I saw that commercial from Microsoft comparing the Surface Pro to a MacBook Pro again last night. The usual, hey look, I am a tablet that is also a computer commercial.
Reminded me of one time in college where a kid had one of those Surface computers (one of the very early ones). He had it on it's little kickstand on his desk. He proceeded to use the touch screen with his finger, it fell over and right off the desk. I thought to myself, why in the hell would you want a touch screen on a computer?
That's the image I see every time that Microsoft Surface commercial plays. I laugh out loud just as I did when it happened to that poor kid in college.
Remember, the new Mars Rover is using an old PowerPC chip in 2021 and doing just fine... not everything needs to be a suped-up race car to get the job done. You build a device for what it is meant to be. Tablets with keyboards attached to them trying to be a computer is a tablet that doesn't know what it is. You're either touch screen or your not.
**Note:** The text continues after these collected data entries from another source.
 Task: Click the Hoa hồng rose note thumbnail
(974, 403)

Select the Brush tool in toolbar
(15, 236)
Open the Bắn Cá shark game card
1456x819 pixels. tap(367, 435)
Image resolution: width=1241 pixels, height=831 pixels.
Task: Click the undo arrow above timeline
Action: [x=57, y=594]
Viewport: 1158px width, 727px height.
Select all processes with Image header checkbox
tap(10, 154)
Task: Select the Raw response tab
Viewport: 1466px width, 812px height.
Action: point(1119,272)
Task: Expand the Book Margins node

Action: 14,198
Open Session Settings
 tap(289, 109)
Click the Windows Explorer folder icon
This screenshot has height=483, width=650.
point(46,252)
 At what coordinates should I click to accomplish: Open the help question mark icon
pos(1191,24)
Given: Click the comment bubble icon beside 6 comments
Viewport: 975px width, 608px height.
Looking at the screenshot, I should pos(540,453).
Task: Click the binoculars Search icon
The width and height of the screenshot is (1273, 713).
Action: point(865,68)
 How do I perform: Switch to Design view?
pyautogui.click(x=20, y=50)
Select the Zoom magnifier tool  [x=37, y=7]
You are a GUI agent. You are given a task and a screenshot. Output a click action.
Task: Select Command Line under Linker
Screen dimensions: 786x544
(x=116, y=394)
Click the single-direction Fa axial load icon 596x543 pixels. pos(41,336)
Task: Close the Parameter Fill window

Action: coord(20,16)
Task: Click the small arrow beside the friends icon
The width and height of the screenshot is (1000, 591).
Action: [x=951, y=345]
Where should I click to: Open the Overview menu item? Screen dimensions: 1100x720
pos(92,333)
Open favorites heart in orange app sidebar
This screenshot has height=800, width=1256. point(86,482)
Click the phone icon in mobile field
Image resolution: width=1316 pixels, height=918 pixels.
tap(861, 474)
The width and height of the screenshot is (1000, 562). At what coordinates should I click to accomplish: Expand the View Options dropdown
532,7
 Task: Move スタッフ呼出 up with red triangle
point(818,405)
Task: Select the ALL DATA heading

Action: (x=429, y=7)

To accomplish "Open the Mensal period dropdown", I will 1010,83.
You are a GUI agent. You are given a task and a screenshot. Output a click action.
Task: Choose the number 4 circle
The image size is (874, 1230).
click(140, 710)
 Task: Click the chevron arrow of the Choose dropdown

The moment you try to be both is the moment you fall over off the desk and get laughed at.
I can certainly understand a strong preference for one form factor or another but just because one can't personally relate to a particular form factor doesn't mean it doesn't have merit or should be laughed at. The fact of the matter is whichever camp any of us are in there clearly is a market for pure tablets, 2-in-1's, and clamshell laptops.
With Apple returning to their own silicon and the ability to run iOS apps on them in MacOS I would hope that sometime in the future Apple will explore the 2-in-1 market. Despite the fact that I'm not a fan of the Surface Pro lineup, I'd be interested in a MacOS device that. In the case of an Apple 2-in-1 where I think Apple can beat Microsoft is in the fact that they can leverage a huge library of applications that are designed for touch, despite the fact that the base operating system was not. That's really where I don't care for the Surface Pro lineup - there's a touch screen but I'm not necessarily going to use it a lot.
How Apple goes about it should they choose to do so I dont know. Personally I'm not interested in any wholesale change in UI of MacOS to support this although I do recognize that adjustment is inevitable.
I guess for me, I wouldn't want to see a merging, I'd like to see a bridging device. We're all different though.